_PROBLEM TO WORK ON_: Reproduce only the lines that begin at the line with "This screenshot has" and run to the end of the entries; omit every picture.

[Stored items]
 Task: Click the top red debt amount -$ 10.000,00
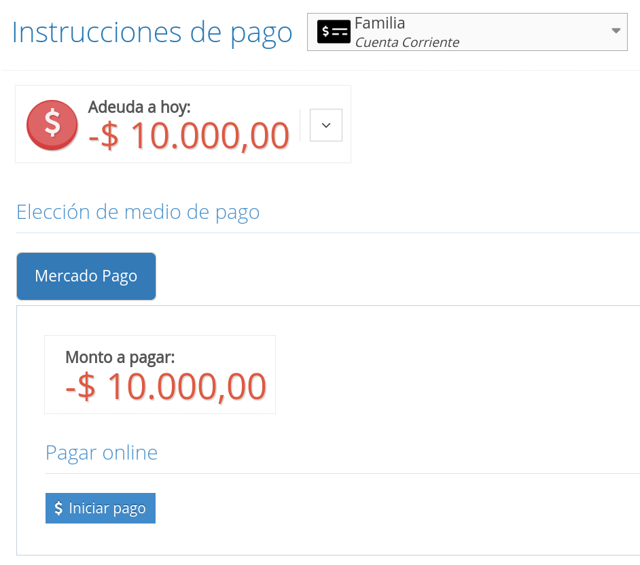[189, 136]
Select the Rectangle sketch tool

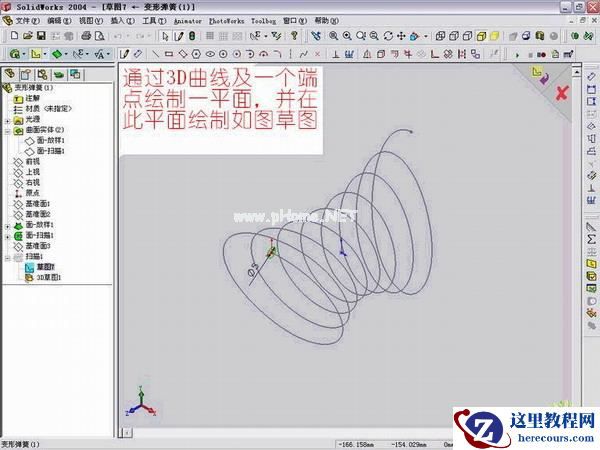[169, 53]
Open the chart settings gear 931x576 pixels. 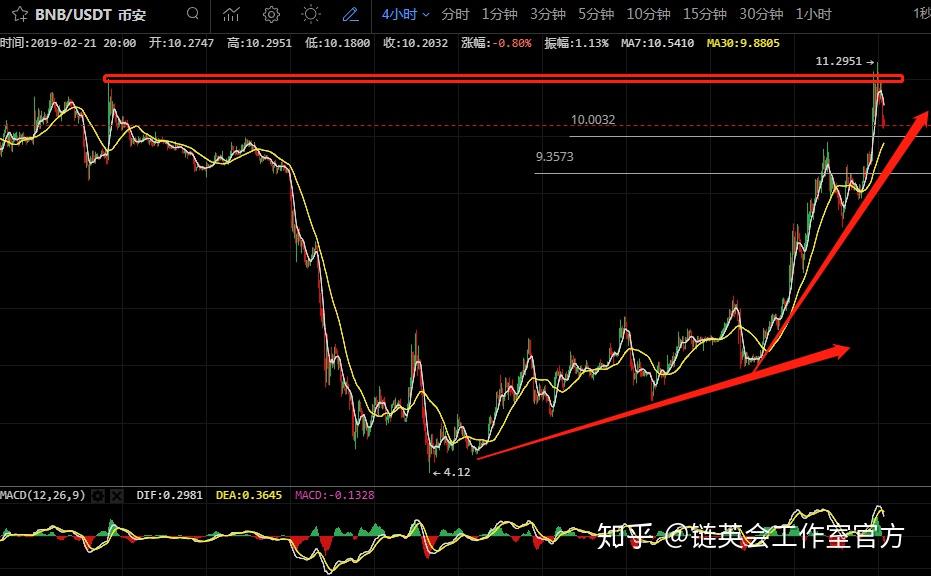click(x=270, y=14)
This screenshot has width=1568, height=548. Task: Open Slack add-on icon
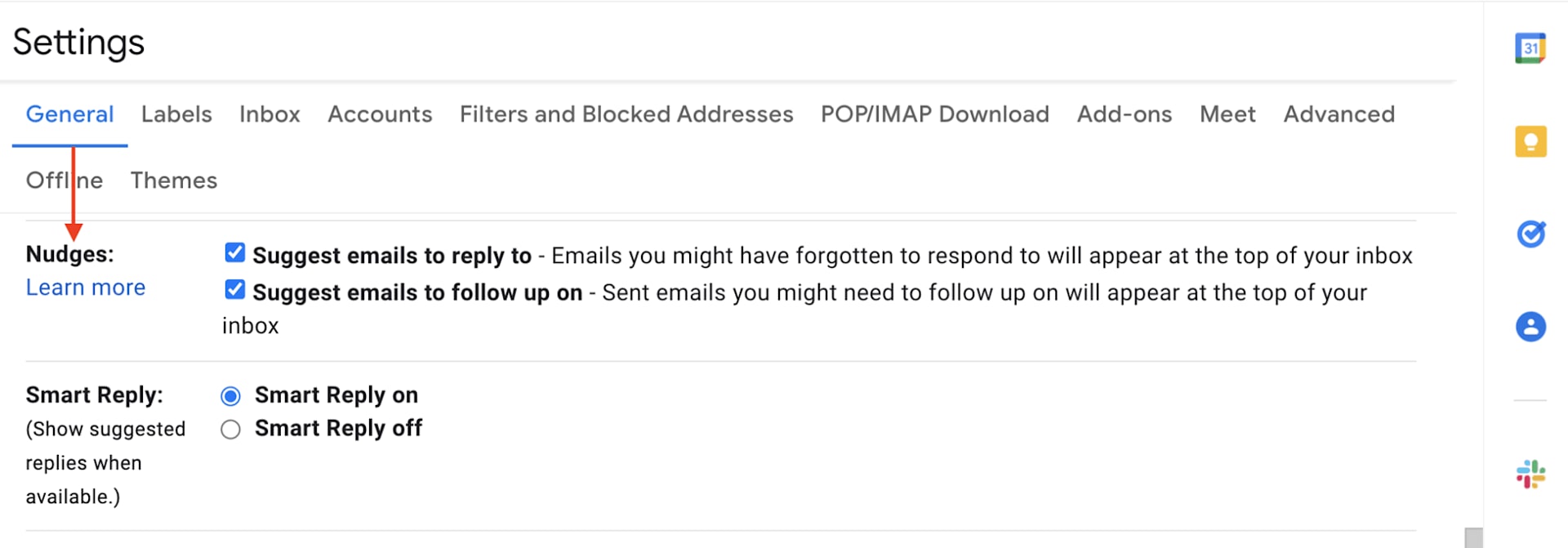(x=1530, y=474)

_ANSWER SPACE_:
This screenshot has width=1568, height=548. Task: Open Slack add-on icon
(x=1530, y=474)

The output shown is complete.